▶ **About this task**: Whenever a line in the entries below contains "link", copy that line.

▶ **Input material**:
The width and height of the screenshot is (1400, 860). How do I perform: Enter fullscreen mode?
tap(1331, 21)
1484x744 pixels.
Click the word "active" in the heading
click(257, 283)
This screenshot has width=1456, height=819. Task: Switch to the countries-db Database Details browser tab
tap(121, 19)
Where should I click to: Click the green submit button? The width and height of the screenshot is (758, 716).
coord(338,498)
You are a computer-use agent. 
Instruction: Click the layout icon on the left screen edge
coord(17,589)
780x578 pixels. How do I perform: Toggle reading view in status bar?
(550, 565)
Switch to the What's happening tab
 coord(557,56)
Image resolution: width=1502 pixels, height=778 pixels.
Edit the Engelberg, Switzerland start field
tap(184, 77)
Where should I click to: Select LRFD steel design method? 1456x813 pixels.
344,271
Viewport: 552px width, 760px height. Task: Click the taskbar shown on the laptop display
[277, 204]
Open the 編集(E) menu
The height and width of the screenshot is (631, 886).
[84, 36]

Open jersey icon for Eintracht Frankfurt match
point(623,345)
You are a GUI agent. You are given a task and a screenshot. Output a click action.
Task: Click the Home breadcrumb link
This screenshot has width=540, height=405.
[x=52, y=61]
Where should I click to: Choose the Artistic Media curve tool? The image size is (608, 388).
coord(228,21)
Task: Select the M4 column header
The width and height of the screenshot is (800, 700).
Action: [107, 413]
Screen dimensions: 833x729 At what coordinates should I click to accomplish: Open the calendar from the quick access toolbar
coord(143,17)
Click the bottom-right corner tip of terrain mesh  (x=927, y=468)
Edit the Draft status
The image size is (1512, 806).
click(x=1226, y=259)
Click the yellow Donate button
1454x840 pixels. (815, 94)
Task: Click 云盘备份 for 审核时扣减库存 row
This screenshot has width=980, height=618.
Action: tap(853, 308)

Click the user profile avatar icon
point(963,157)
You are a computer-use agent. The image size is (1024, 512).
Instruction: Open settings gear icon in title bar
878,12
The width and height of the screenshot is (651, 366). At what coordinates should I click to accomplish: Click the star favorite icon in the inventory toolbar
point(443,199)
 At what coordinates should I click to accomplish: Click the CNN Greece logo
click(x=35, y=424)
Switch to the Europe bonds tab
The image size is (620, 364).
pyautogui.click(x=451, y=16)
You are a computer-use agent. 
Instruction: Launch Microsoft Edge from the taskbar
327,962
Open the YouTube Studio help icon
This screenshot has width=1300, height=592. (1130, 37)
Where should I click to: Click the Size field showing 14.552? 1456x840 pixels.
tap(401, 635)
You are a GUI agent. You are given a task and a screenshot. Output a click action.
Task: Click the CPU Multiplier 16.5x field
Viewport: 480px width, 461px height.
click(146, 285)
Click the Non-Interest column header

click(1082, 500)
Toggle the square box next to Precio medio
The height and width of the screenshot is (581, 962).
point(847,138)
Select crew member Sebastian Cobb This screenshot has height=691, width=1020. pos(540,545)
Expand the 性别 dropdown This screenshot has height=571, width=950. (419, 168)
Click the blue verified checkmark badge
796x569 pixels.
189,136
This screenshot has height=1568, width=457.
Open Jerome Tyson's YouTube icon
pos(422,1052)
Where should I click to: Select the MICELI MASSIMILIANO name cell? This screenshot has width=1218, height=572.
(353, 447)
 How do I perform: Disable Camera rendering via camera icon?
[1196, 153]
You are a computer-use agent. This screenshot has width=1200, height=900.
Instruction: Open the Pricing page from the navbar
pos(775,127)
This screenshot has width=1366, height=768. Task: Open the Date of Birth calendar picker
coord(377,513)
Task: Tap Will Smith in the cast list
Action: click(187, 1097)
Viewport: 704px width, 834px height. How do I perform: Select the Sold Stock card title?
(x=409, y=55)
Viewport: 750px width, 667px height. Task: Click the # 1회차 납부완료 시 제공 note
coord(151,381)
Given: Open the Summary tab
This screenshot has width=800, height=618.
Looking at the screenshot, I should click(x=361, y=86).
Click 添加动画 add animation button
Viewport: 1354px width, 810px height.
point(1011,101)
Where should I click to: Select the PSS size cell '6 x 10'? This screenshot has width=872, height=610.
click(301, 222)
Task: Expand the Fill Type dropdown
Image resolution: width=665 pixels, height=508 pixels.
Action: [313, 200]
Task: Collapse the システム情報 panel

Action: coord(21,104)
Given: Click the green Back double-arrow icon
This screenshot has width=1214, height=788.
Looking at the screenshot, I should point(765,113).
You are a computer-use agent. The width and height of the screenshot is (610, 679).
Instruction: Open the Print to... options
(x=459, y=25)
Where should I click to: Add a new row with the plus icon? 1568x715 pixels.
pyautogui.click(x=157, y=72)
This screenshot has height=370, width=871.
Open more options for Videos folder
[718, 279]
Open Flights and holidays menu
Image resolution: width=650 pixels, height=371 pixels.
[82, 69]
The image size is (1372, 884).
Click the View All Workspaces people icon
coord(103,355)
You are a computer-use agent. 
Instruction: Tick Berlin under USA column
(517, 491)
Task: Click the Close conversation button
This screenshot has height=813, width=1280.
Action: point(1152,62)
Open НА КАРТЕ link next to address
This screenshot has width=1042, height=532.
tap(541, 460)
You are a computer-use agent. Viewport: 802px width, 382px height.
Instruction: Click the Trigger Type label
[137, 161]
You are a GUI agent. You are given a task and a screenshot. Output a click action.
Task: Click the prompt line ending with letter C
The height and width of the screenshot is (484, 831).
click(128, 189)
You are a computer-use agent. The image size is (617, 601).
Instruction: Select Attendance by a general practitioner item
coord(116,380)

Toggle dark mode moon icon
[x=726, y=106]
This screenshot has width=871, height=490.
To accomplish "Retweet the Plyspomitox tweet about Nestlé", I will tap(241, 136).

▶ **Solution to the exercise**:
Task: Click the Home breadcrumb link
Open НА КАРТЕ link next to address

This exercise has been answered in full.